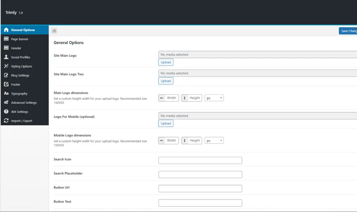
Task: Open the Main Logo dimensions px unit dropdown
Action: (214, 98)
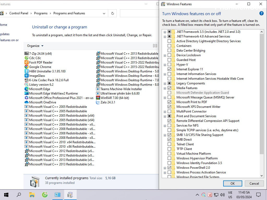Click Programs in the breadcrumb path
Image resolution: width=267 pixels, height=200 pixels.
point(41,13)
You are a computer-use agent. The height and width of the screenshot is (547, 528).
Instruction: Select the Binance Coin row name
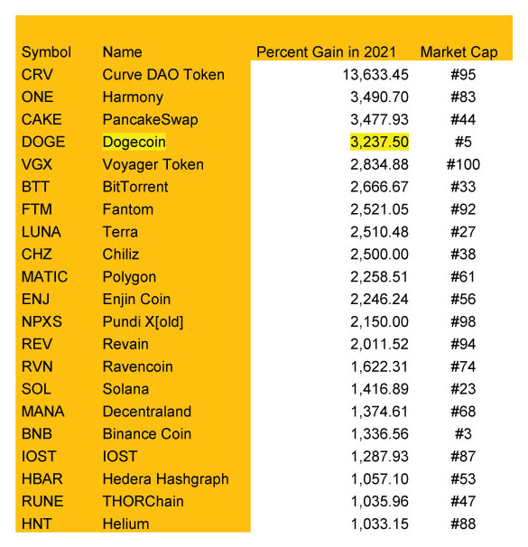coord(147,434)
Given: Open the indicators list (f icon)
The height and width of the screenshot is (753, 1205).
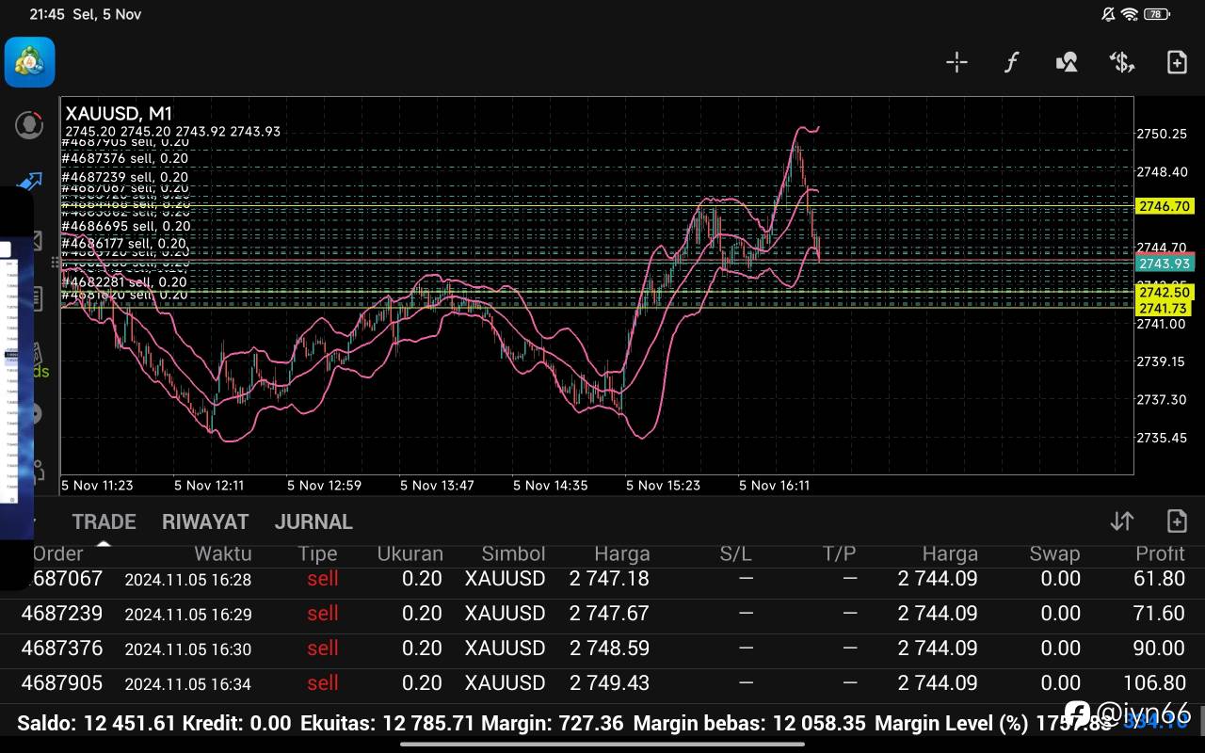Looking at the screenshot, I should pyautogui.click(x=1011, y=62).
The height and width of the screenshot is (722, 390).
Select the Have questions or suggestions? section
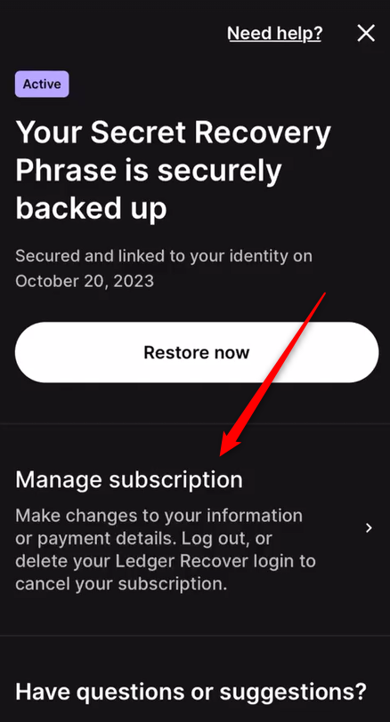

_What you need to do_
Your copy should hold only the lines running from the one that contains "The height and width of the screenshot is (753, 1205)." through the final line of the data; transcribe them exactly, both ends included, and leave pictures out.

_Answer to this task_
The height and width of the screenshot is (753, 1205).
Looking at the screenshot, I should pyautogui.click(x=1011, y=62).
The height and width of the screenshot is (722, 390).
Select the Have questions or suggestions? section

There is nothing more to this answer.